L’art d’offrir une victoire gratuite sur un plateau d’or à son adversaire. En introduisant le projet de loi portant révision de la Constitution sans consensus préalable, le pouvoir a donné le bâton à la majorité parlementaire pour se faire battre. Il a donc trébuché par manque de méthode et de dialogue. Il faut d’ailleurs être particulièrement téméraire pour oser demander à des ennemis jurés de rendre un service qui ressemble à de la servitude. Le groupe des députés de BBY n’a pas eu totalement tort de refuser de faire ce qu’on pourrait appeler «le sale boulot». Il a même bien joué pour avoir laissé la vie sauve au Haut conseil et au Conseil économique où des camarades de parti sont massivement représentés. Le bloc ne s’est pas fissuré dans un hémicycle nouvellement décoré et plus beau à voir.

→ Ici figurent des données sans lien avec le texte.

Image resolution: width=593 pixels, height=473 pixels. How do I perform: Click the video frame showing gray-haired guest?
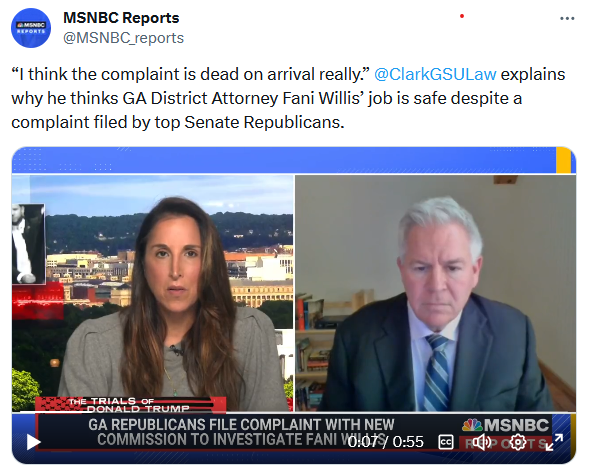(435, 293)
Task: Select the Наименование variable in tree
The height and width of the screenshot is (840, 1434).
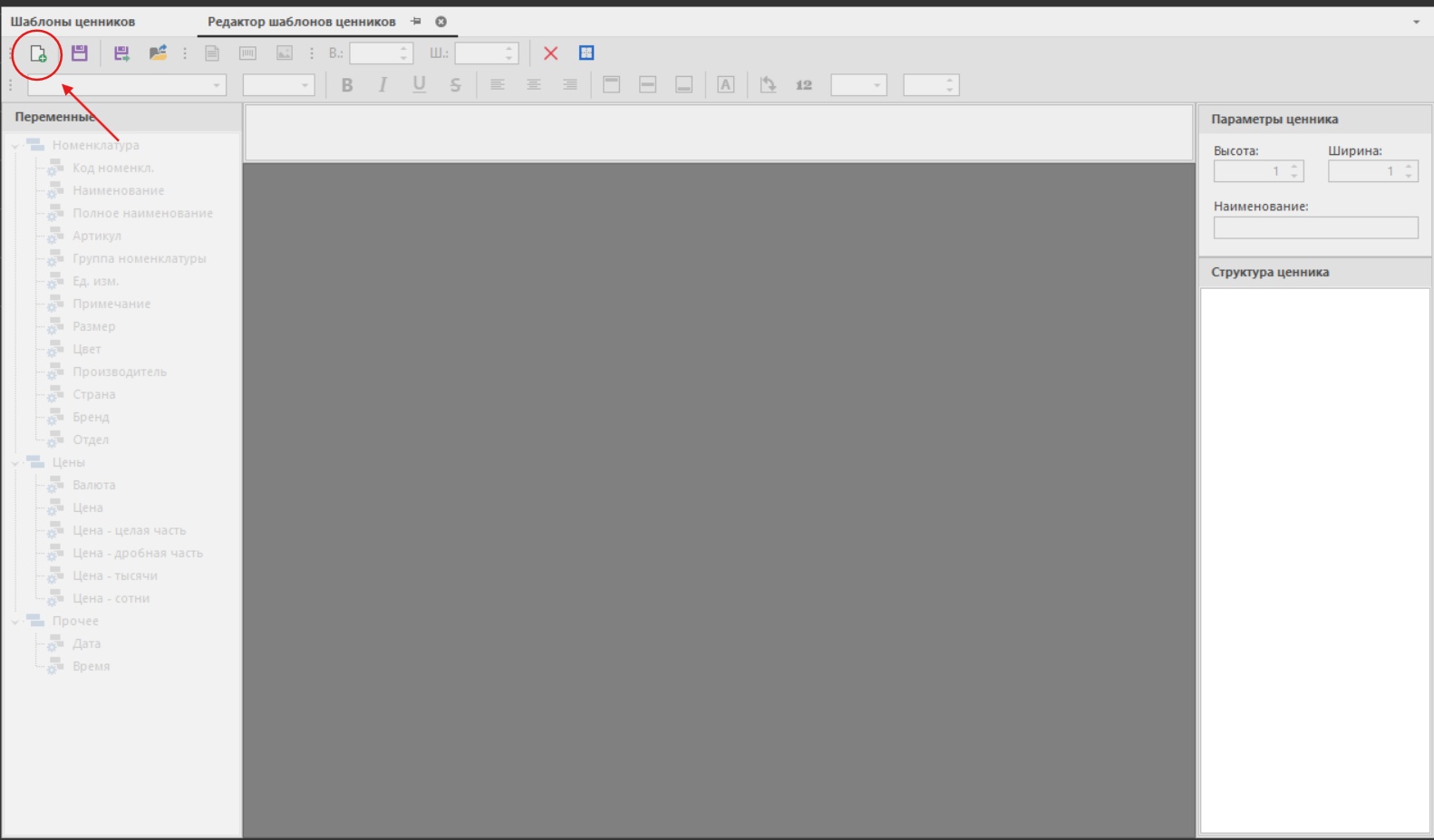Action: click(x=118, y=190)
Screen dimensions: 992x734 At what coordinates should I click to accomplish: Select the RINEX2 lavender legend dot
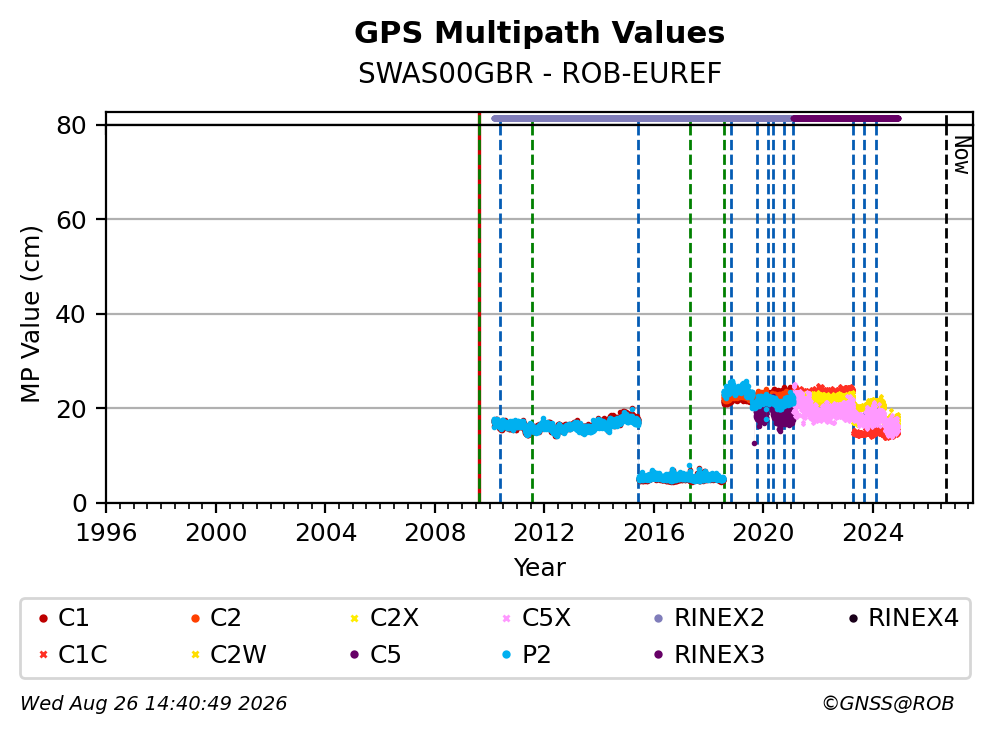pyautogui.click(x=659, y=618)
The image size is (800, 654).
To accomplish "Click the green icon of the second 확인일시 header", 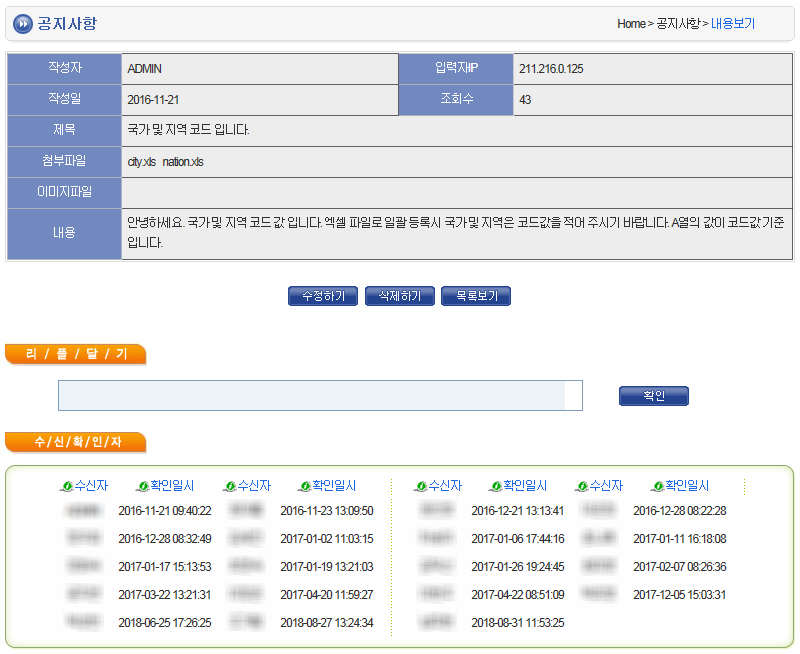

Le groupe majoritaire n’a pas pris le risque de s’aliéner des proches siégeant dans un contexte de recomposition et d’emballement. Les naufragés du 24 mars ne se sont pas transformés en naufrageurs et ont fait d’une pierre plusieurs coups. Ils prennent une petite revanche en infligeant un revers politique à ceux qui les avaient défaits par un coup KO. Aux camarades dont ils ont sauvé les emplois et les sièges, ils ont démontré de la franche camaraderie. Mais le fait le plus marquant à retenir est qu’il n’y a eu ni capitulation ni lâcheté de leur part. Ce sont des points précieux en direction des prochaines échéances. Il y a du mérite à ne pas ruser avec les principes.
Motion de censure bancale
Seulement, le groupe victorieux qui a fait capoter le projet de dissolution pourrait tomber dans les mêmes excès que le camp d’en face. Il a succombé à l’émotion en initiant une motion de censure bancale. Après avoir montré de la solidité, il fallait avoir le triomphe modeste, voire s’autocensurer pour éviter de donner le sentiment de pratiquer la politique de la terre brûlée. Vouloir faire tomber le gouvernement dans la foulée relève d’une jubilation enfantine. Et d’ailleurs, tout le mérite ne leur revient pas. Le rejet a bénéficié du soutien considérable d’un député de Wallu qui s’est fait porte-voix des transporteurs dépités par le nouveau régime. La fin de non-recevoir a profité d’un contexte où le pouvoir et plusieurs catégories socioprofessionnelles ne sont pas en odeur de sainteté. Il y a aussi que la seule et unique députée de Rewmi a pesé de tout son poids pour la censure de la copie de l’Exécutif. Quand le vote peut pencher d’un cheveu d’un côté ou de l’autre, chaque voix compte et vaut son pesant d’or. Enfin, la plénière de lundi, longue et interminable, a confirmé qu’on était au parlement. Et les parlementaires ont vocation à parler. Mais cette propension à trop parler et à manger le temps rappelle aussi qu’on est en pleine civilisation orale où la parole remplace l’action. L’action de censure qu’a voulu introduire la majorité parlementaire a été tuée dans l’œuf. L’Exécutif a trou- vé l’ingrédient redoutable pour couper l’herbe sous le pied à la nouvelle opposition «radicale». Il ne pouvait se payer le luxe de subir un double camouflet en quelques jours. Sur ce point, il n’y a pas eu de symbole d’amateurisme le concernant. De son côté, le groupe de Benno a intérêt à soigner davantage sa sortie. Celle-ci doit être digne et honorable. L’éviction des présidents du Hcct et du Cese ne fait pas honneur non plus aux excommuniés. Celui qui les avait placés à leur poste a été bougé. Ils doivent s’attendre aussi à bouger à tout moment. Au demeurant, ce n’est une mauvaise nouvelle en soi. Ces dirigeants d’institutions figurent parmi les plus inaccessibles qui soient.